If we had multiple types of pooled plasma samples, we can specify the particular type to use with the ppkey
argument. For instance, if we had industry standard pooled plasma samples with the prefix "BPP"
, we could simply substitute "BPP"
for "PPP"
in the above code so that the met_proc
function considers the alternative pooled plasma columns in the calculations.
In general, running the MetProc
analysis procedure can be a very quick and simple process. In the case where default settings are sufficient, the only commands necessary are:
metdata <- read.met(system.file("extdata/sampledata.csv", package="MetProc"))
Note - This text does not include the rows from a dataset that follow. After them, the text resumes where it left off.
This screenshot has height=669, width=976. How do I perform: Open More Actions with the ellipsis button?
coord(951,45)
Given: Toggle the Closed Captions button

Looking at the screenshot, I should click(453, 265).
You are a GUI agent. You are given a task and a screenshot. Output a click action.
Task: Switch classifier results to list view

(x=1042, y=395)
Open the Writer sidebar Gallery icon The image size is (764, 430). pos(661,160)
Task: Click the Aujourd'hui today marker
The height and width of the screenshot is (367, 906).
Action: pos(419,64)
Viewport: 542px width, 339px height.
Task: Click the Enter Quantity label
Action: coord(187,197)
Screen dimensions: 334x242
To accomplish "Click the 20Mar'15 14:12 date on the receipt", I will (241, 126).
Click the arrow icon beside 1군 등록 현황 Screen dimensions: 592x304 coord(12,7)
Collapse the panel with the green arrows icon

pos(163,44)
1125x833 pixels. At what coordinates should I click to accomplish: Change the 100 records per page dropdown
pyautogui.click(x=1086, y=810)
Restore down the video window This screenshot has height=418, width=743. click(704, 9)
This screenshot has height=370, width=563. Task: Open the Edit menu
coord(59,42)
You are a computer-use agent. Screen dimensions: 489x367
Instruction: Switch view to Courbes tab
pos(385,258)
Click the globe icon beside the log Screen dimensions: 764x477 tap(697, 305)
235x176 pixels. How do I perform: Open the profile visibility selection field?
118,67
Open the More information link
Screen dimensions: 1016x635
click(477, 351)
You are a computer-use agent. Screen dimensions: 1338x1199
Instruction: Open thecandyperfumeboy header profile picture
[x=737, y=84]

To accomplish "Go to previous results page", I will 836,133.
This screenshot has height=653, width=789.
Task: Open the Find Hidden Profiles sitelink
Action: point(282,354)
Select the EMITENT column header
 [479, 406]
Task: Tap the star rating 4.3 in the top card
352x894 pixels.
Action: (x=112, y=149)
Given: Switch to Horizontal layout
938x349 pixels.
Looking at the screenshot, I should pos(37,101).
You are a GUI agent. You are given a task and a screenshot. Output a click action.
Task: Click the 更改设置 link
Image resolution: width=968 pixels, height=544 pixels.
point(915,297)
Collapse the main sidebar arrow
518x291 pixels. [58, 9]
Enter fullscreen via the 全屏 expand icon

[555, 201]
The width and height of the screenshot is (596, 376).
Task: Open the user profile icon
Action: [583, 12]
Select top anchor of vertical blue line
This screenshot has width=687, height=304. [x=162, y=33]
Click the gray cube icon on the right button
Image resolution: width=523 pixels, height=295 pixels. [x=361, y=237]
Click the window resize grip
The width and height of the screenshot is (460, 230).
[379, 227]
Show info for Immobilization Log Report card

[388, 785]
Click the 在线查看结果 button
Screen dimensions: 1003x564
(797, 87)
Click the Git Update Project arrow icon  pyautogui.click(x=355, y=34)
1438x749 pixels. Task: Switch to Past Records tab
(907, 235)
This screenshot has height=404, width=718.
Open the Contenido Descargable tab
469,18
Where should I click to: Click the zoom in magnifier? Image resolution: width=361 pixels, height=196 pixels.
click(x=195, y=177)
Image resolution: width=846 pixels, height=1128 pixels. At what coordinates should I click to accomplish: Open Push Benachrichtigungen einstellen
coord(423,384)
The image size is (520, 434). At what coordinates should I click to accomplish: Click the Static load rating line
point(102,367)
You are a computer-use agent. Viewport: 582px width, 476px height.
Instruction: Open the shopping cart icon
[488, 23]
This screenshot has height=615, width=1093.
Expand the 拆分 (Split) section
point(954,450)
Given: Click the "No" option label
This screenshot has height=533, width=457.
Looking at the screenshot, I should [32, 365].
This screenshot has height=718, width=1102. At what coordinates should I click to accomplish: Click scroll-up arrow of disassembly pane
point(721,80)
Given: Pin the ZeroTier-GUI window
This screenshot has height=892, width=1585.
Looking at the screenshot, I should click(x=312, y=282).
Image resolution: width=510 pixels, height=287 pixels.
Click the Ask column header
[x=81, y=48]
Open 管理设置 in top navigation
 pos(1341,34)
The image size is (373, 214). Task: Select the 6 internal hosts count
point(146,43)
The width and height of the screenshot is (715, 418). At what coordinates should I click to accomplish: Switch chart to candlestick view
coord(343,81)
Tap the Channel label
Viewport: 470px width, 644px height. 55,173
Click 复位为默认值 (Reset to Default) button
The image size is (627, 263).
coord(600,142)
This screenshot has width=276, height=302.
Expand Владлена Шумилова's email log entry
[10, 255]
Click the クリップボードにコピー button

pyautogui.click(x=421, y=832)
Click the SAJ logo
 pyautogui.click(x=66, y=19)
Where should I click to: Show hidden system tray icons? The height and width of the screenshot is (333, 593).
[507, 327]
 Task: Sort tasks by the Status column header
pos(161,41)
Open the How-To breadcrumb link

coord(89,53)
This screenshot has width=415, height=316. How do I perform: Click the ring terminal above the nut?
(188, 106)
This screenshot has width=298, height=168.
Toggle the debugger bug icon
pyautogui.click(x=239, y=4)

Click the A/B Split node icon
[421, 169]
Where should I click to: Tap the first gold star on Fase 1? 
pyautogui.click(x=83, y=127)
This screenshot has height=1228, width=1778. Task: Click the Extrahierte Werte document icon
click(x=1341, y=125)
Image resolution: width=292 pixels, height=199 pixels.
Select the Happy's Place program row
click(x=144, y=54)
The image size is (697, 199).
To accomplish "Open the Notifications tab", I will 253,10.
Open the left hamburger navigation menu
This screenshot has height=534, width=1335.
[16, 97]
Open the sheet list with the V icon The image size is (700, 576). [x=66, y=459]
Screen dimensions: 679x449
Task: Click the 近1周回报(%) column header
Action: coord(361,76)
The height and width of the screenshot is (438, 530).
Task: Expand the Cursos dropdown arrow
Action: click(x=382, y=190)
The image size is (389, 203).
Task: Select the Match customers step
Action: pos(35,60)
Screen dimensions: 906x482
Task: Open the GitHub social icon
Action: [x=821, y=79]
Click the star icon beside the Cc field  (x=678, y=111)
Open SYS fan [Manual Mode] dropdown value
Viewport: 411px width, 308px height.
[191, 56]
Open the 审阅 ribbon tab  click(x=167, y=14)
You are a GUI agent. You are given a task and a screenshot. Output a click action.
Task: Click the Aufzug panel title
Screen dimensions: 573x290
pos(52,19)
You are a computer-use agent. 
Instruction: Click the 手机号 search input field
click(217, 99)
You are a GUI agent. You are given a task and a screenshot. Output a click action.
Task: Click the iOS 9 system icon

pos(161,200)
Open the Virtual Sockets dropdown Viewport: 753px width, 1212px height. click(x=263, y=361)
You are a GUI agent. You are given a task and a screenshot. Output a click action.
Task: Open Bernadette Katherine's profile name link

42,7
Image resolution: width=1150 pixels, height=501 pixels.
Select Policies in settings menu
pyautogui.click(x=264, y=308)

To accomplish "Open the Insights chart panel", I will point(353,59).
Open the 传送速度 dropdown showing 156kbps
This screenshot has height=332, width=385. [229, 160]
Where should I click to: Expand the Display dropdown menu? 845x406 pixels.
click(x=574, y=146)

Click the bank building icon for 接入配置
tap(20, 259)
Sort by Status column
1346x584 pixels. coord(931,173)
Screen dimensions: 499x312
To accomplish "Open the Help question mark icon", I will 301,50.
results <- met_proc(metdata)
write.met(results,'retained_samples.csv',system.file("extdata/sampledata.csv", package="MetProc"),
type='keep')
write.met(results,'removed_samples.csv',system.file("extdata/sampledata.csv", package="MetProc"),
type='remove')
These 4 lines of code read in the data, process the data into metabolites to keep and metabolites to remove using the met_proc
process, and stores 2 csv files, one for the removed metabolites and one for the retained metabolites.
[1] Dunn WB et al. (2011). Procedures for large-scale metabolic profiling of serum and plasma using gas chromatography and liquid chromatography coupled to mass spectrometry. Nat Protoc, 6(7), 1060-83.